Me and Hitch
- Author: Evan Hunter
- Language: English
- Genre: Autobiography
- Publisher: Faber and Faber Limited
- Publication date: 1997
- Publication place: United States
- Media type: Print (Paperback)
- Pages: 91 pages
- ISBN: 0571193064

= Me and Hitch =

Me and Hitch is a 1997 book that chronicles the relationship between writer Evan Hunter and director Alfred Hitchcock, beginning with their meeting in the summer of 1959 through April 1963. It focuses upon their successful collaboration on The Birds, and their ill-fated collaboration on Marnie.

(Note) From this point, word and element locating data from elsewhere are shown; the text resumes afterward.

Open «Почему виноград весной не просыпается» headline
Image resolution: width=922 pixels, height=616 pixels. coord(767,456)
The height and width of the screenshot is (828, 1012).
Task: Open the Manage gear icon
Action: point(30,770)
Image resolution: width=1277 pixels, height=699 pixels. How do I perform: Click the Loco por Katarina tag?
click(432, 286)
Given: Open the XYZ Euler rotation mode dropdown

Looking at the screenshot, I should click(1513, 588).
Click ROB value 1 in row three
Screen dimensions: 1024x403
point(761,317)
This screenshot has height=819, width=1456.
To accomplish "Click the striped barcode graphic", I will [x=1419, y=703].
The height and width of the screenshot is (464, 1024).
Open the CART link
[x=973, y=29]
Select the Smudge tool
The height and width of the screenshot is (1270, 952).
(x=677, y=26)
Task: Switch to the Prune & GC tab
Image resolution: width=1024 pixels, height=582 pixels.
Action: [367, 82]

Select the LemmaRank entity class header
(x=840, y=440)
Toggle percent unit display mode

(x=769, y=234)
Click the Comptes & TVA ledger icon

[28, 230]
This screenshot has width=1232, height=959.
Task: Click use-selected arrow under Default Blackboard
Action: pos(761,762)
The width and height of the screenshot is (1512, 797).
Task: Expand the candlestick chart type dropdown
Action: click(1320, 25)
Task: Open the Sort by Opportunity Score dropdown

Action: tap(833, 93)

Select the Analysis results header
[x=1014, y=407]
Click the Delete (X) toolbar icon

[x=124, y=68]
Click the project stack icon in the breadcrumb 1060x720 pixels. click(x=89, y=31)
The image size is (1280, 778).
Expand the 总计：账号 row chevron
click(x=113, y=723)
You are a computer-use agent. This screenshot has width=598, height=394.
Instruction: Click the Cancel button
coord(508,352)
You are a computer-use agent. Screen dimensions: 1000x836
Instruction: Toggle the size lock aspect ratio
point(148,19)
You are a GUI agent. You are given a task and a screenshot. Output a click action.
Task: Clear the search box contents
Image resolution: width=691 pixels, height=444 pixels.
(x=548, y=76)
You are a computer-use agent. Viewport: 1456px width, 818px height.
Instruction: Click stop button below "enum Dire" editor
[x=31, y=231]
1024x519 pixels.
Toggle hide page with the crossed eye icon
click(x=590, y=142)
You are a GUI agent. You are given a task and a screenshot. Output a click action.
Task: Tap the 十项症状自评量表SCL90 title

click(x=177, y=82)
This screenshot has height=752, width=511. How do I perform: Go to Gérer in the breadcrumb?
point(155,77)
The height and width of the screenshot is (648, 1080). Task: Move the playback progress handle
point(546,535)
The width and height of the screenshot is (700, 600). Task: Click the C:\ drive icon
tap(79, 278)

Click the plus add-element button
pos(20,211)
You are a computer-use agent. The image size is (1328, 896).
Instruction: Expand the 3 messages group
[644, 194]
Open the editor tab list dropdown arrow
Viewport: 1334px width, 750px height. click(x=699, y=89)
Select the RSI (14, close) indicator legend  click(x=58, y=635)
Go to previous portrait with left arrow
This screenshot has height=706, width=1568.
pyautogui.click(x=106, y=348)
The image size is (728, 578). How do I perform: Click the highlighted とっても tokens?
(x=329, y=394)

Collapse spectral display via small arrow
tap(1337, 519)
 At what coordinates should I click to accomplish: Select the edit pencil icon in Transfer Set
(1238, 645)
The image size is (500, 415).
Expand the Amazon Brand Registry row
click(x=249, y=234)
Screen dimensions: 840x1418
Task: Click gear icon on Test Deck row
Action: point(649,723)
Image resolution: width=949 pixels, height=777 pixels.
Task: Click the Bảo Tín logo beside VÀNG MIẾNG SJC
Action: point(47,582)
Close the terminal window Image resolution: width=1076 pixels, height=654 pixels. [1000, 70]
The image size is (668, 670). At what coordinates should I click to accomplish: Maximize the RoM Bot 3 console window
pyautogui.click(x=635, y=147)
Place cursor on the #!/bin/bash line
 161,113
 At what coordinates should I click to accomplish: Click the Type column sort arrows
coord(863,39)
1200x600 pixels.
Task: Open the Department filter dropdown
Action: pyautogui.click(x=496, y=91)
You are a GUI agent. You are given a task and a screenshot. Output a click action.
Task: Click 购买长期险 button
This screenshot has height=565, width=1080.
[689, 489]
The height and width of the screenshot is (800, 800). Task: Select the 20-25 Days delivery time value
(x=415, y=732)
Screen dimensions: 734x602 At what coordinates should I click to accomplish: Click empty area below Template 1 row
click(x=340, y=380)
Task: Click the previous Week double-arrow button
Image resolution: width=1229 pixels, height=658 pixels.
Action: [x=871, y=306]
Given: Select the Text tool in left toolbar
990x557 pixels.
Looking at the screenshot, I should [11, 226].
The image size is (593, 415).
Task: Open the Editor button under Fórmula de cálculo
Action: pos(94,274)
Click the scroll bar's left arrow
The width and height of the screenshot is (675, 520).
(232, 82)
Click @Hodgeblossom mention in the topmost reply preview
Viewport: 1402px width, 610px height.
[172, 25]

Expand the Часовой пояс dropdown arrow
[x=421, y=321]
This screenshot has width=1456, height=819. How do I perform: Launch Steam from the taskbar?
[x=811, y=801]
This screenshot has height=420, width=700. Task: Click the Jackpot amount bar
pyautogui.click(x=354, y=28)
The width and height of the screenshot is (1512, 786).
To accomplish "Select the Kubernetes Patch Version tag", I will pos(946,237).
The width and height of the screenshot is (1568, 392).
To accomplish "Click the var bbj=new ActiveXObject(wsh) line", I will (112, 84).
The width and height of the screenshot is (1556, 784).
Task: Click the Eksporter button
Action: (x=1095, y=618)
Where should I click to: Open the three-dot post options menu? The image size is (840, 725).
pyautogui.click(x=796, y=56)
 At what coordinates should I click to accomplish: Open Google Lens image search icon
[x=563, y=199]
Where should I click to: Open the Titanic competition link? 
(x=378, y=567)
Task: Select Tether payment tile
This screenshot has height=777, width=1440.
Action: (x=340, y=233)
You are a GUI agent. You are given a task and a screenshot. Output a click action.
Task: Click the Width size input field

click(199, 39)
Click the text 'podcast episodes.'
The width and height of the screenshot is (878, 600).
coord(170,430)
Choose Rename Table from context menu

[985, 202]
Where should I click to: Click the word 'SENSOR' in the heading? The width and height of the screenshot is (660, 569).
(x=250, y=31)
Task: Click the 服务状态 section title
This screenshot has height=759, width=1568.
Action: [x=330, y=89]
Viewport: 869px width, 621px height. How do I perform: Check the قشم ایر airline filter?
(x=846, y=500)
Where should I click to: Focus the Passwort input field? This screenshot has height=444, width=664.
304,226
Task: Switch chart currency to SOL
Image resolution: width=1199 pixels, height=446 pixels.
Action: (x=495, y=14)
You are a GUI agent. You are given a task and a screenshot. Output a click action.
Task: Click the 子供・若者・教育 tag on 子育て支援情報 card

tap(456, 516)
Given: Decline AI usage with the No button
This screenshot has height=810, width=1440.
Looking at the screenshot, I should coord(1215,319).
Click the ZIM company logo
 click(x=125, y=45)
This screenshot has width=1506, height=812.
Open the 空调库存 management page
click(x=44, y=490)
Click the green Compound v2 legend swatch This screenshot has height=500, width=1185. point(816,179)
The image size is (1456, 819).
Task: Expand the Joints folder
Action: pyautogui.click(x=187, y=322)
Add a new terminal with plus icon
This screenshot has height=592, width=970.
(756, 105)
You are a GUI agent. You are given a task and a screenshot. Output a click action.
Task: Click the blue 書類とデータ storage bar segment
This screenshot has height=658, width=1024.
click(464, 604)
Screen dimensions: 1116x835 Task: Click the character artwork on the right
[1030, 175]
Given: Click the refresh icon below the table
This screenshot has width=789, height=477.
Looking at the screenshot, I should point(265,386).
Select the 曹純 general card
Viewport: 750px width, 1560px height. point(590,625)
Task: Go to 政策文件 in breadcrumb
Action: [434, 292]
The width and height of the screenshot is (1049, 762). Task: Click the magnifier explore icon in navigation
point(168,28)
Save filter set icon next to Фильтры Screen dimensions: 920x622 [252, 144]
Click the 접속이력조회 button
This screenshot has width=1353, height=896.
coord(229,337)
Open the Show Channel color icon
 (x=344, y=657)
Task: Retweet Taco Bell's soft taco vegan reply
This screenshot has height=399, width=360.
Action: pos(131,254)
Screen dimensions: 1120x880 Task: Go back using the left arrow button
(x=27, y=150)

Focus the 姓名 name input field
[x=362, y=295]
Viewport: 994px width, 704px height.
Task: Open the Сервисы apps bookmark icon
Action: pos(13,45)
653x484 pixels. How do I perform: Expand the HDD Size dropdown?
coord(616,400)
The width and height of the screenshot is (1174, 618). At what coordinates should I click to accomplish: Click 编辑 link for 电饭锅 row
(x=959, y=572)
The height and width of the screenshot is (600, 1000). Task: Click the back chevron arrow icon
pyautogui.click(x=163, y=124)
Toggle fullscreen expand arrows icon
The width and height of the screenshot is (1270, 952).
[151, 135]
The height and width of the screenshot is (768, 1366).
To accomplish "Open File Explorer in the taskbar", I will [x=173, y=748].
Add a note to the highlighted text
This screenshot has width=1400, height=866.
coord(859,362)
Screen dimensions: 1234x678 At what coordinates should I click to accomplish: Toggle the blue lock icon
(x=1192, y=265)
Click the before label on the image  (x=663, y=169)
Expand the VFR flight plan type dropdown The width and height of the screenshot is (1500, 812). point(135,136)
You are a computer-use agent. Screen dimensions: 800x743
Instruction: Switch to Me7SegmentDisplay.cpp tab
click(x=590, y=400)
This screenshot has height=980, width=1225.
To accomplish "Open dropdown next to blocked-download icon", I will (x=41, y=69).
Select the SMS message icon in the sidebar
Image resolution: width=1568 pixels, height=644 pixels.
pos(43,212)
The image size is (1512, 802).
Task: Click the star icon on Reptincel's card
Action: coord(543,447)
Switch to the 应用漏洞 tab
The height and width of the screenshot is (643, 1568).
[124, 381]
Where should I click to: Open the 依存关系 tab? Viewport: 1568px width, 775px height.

Prior to their initial meeting, Hunter was approached by a Hitchcock representative from Shamley Productions because they were interested in purchasing one of his short stories, Vicious Cycle, to adapt for the popular Alfred Hitchcock Presents television program. The teleplay was written by Bernard Schoenfeld and it was directed by Paul Henreid. It aired in April 1957. Later in 1959, Hitchcock's production company called on Hunter to adapt a story called "Appointment at Eleven", originally written by Robert Turner. After its initial screening, Hunter and Hitchcock met for the first time.

Two years later, in September 1961, Hitchcock asked Hunter to write the screenplay for The Birds. The remainder of the book details not only their working relationship, but also the friendship that developed as well as the mutual respect they had for one another.